:: Data supplied ::

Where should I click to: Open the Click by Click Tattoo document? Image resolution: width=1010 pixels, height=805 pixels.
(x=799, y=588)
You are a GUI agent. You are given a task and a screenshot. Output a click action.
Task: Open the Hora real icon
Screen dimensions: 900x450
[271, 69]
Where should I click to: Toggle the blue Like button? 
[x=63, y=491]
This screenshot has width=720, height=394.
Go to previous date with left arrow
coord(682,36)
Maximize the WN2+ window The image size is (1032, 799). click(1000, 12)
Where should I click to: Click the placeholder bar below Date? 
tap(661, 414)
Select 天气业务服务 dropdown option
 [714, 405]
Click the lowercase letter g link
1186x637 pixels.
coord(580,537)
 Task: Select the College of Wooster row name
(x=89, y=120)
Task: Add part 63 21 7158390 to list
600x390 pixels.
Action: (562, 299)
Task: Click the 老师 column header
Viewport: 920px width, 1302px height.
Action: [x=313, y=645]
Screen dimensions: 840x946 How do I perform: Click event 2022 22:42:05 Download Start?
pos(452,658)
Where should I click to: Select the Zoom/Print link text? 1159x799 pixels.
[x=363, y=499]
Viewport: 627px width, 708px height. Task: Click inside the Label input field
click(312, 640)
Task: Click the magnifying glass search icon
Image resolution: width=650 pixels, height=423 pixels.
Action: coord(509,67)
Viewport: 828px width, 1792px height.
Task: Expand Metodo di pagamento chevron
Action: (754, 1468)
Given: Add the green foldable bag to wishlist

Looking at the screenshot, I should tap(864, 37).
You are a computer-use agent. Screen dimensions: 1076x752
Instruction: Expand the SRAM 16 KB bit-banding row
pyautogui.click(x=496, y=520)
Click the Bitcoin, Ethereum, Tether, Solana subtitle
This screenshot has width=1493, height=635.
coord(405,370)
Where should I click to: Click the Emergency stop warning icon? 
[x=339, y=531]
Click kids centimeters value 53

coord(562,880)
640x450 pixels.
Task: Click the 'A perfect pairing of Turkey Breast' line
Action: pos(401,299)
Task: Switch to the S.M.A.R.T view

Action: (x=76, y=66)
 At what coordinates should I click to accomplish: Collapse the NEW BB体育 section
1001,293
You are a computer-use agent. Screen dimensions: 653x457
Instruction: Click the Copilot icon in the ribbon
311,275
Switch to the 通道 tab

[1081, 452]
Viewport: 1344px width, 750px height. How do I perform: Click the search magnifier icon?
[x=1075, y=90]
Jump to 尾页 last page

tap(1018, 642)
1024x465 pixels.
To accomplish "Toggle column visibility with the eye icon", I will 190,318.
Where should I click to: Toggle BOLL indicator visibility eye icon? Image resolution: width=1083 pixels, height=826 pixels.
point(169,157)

:::

-- What the task asks --
From the line that contains "Viewport: 920px width, 1302px height." through the end of the records above, print every line exactly and nothing else.

-- Task solution --
Viewport: 920px width, 1302px height.
Action: [x=313, y=645]
Screen dimensions: 840x946 How do I perform: Click event 2022 22:42:05 Download Start?
pos(452,658)
Where should I click to: Select the Zoom/Print link text? 1159x799 pixels.
[x=363, y=499]
Viewport: 627px width, 708px height. Task: Click inside the Label input field
click(312, 640)
Task: Click the magnifying glass search icon
Image resolution: width=650 pixels, height=423 pixels.
Action: coord(509,67)
Viewport: 828px width, 1792px height.
Task: Expand Metodo di pagamento chevron
Action: (754, 1468)
Given: Add the green foldable bag to wishlist

Looking at the screenshot, I should tap(864, 37).
You are a computer-use agent. Screen dimensions: 1076x752
Instruction: Expand the SRAM 16 KB bit-banding row
pyautogui.click(x=496, y=520)
Click the Bitcoin, Ethereum, Tether, Solana subtitle
This screenshot has width=1493, height=635.
coord(405,370)
Where should I click to: Click the Emergency stop warning icon? 
[x=339, y=531]
Click kids centimeters value 53

coord(562,880)
640x450 pixels.
Task: Click the 'A perfect pairing of Turkey Breast' line
Action: pos(401,299)
Task: Switch to the S.M.A.R.T view

Action: (x=76, y=66)
 At what coordinates should I click to accomplish: Collapse the NEW BB体育 section
1001,293
You are a computer-use agent. Screen dimensions: 653x457
Instruction: Click the Copilot icon in the ribbon
311,275
Switch to the 通道 tab

[1081, 452]
Viewport: 1344px width, 750px height. How do I perform: Click the search magnifier icon?
[x=1075, y=90]
Jump to 尾页 last page

tap(1018, 642)
1024x465 pixels.
To accomplish "Toggle column visibility with the eye icon", I will 190,318.
Where should I click to: Toggle BOLL indicator visibility eye icon? Image resolution: width=1083 pixels, height=826 pixels.
point(169,157)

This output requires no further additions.